The first twenty-four signatures to the Declaration that the 'United Colonies' of America 'are, and of right ought to be, Free and Independent States'
The first twenty-four signatures to the Declaration that the 'United Colonies' of America 'are, and of right ought to be, Free and Independent States'

[Ed. now we enter the final years of the war, when the contributions of the French army and, particularly, the navy, swung matters in favour of the American colonies]

Valley Forge
The force which had captured Philadelphia remained there through the winter, while Washington had the usual difficulty in keeping his troops together at Valley Forge. Howe was recalled, and the chief command was given to Clinton in New York; but with the certainty of French intervention the General could not afford to keep his forces divided. The skill of Admiral Howe successfully carried the troops which had occupied Philadelphia back to New York before the superior French fleet arrived in American waters.

French naval power
The French admiral, D'Estaing, had accomplished his voyage unimpeded. It is very significant of the change which had taken place in the naval situation, that, although this fleet from Toulon was larger than that under Howe's command, the British fleet in home waters could not spare sufficient strength to interfere with it, and was only able to fight a drawn battle with a second French fleet, off Ushant, at the end of July.

The actual preponderance was with the French rather than with the British; it was ultimately to be restored to the British only because of their superior seamanship and their superior leading. It may be confidently affirmed that if Howe and D'Estaing had changed places the French fleet would have reached the mouth of the Hudson before the British fleet had got the Philadelphia force back to New York, and New York would have been very seriously in danger of falling.

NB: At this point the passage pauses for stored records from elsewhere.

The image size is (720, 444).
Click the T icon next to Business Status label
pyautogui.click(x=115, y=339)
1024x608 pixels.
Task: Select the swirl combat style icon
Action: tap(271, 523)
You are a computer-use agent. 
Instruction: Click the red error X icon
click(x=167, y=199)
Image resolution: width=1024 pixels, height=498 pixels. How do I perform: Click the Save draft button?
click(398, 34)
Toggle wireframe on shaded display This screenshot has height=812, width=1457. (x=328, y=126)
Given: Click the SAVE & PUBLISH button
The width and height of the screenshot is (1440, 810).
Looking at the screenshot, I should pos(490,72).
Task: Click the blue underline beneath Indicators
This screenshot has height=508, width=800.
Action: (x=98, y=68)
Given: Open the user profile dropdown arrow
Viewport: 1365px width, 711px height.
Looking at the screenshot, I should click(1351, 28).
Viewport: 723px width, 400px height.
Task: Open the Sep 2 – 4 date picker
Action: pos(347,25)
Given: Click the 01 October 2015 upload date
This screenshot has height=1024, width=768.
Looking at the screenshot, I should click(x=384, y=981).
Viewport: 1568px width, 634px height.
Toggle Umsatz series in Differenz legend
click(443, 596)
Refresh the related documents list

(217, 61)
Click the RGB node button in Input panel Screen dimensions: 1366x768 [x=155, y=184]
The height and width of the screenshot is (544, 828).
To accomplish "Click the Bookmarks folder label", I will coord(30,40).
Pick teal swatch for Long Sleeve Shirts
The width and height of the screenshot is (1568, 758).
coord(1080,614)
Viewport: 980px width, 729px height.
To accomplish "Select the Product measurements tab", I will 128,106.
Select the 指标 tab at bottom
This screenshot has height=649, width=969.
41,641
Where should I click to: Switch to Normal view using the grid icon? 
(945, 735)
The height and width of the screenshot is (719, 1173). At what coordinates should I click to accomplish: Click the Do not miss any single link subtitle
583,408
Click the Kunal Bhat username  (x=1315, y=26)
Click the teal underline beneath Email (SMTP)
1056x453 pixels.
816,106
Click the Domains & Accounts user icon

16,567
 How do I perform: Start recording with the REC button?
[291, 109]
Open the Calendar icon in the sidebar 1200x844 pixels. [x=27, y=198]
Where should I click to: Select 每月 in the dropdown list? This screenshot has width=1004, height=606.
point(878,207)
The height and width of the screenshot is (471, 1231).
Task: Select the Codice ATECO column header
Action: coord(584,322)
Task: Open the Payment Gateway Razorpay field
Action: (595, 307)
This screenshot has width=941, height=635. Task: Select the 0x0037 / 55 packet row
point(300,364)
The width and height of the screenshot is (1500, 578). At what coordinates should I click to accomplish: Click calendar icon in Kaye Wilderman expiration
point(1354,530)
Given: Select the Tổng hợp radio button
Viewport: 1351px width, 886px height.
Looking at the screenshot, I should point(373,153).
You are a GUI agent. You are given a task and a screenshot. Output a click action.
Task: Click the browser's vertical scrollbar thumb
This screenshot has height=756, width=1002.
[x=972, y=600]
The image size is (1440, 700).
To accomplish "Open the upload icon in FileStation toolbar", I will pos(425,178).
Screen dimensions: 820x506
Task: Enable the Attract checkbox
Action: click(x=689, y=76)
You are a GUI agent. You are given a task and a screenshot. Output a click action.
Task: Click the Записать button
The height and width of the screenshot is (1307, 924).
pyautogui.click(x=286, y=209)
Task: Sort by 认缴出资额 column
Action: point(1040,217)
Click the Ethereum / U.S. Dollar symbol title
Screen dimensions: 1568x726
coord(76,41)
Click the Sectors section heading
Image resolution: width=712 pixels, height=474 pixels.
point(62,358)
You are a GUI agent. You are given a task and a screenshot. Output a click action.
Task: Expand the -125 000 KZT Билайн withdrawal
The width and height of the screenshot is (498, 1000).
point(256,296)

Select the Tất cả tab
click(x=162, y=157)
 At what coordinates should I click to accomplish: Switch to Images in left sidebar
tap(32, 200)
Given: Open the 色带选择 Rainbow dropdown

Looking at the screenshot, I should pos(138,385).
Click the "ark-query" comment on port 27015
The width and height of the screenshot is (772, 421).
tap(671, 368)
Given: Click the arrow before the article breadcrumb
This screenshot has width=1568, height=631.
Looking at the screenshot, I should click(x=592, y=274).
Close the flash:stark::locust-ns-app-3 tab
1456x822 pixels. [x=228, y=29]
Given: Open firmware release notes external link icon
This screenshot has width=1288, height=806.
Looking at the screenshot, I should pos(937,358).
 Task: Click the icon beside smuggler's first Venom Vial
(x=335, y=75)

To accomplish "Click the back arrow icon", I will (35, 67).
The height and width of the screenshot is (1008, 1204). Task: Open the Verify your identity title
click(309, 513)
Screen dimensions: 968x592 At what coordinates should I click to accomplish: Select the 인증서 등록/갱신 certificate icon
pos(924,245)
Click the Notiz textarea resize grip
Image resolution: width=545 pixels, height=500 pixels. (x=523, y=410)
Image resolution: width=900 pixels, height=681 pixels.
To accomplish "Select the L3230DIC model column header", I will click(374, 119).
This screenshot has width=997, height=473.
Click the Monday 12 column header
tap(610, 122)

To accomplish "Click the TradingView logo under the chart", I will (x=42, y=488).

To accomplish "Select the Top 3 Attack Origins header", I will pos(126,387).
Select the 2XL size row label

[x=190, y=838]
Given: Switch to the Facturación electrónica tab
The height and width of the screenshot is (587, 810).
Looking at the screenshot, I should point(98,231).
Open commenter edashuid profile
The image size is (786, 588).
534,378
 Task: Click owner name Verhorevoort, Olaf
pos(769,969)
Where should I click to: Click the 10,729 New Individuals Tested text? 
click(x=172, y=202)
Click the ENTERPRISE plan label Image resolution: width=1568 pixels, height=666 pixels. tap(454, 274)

It is a curious feature of almost all the naval operations throughout the war that the French, although habitually in superior force, always avoided battle, and missed repeated opportunities of crushing smaller British squadrons, while the British commanders were constantly prepared to challenge fleets larger than their own. Thus D'Estaing did not venture to attack Howe in the Hudson, but drew off to the North, and at the end of the year betook himself to the West Indies, which were to be the main scene of the operations of the rival fleets.

Cornwallis
At the same time Clinton had to send away a large force from New York to be convoyed by Admiral Hotham to Barbados. This would still have left the British commander with a sufficient force to undertake operations against Washington, since he was. no longer menaced by a French fleet; but he was reduced to inaction by orders to despatch another body of troops to the southern colonies under the command of Cornwallis.

Cornwallis was a capable soldier, but he could only overrun the country without securing any grip on it, while for once Washington passed the winter in comparative, security. In fact, when the spring came, his main difficulty lay in restraining Congress from insisting on sending another expedition to Canada. Washington at least was well aware that the British had blundered in diffusing their energies over an extended area, and he had no mind to follow their example.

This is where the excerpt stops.